→ Quoted text
^^^^

One thing led to another and onto the Alps.  I was hooked!  One thing we saw [on an early trip] was the Miroir d’Argentine, and that’s still on my list of routes I have to do.  It’s been suggested I do this on the year of my 80th birthday, which is coming up.


Major Gerry Owens (r) and Captain Henry Day back at Base Camp after climbing Annapurna 1, 20th May 1970.

This year is the 50th anniversary of your ascent of Annapurna—the first British ascent (with Gerry Owens and the Army Mountaineering Association) and only the second overall, 20 years after Herzog and Lachenal.  Can you tell us a little bit about that climb?

While I was at Sandhurst the Army Mountaineering Association was being, I think, re-founded and the emphasis was very much on getting to the Himalayas.  

We went to Tirich Mir in 1969 and made the 4th ascent.  Three of us reached the top.  It was 7700m or so.  Because it was a success the Field Marshal Templar, our President, was delighted.  That led to Annapurna.

^^^^

→ Tasks to perform
- 1) In the Annapurna interview, which mountain did the Army Mountaineering Association climb in 1969?
- 2) Write the next part of the Annapurna interview, picking up after its final sentence.

→ Material
^^^^

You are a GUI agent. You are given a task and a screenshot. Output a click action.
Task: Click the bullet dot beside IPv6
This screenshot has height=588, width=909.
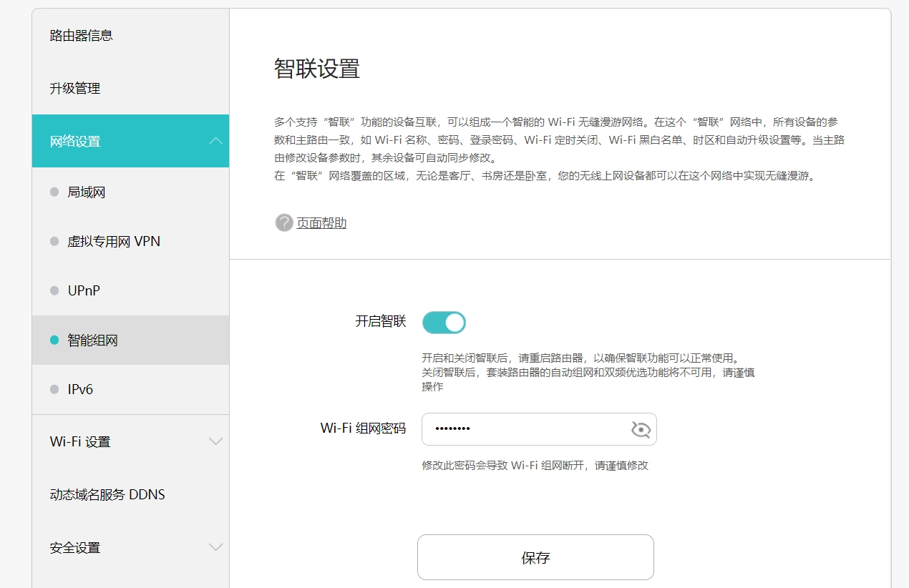coord(54,390)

^^^^

→ Responses for each task
- 1) Tirich Mir

- 2)
Annapurna is potentially a very dangerous place.  There is the Sickle glacier, cut into by a rock band shaped in a curve of a sickle, with a very obvious huge snowfield above, the right hand half of which came over the lip.  Anything that came off there was funnelled down through the handle of the Sickle.  There were two ice ribs through that, making three avalanche gullies.  We were desperate to stay out of there.  

Our intention was to find a completely different route.  We decided to go up the left flank and spent ten days on it, climbing sheets of blue ice when it was not snowstorming.  One place we had fixed ropes across a gully.  Then a great ice block fell on it, breaking the ropes and completely shearing off an ice screw.  That takes quite a bit of power.   

After that it seemed to be a bit quieter on the main face so we went back towards the French route, but to the right hand side to try to stay out of the three avalanche gullies.  It was actually quite difficult climbing but we cracked it, and from there you’re able to enter the bowl of the Sickle, go across it (quickly!) and up the handle of the sickle to get onto the huge snowfield above that leads to the summit.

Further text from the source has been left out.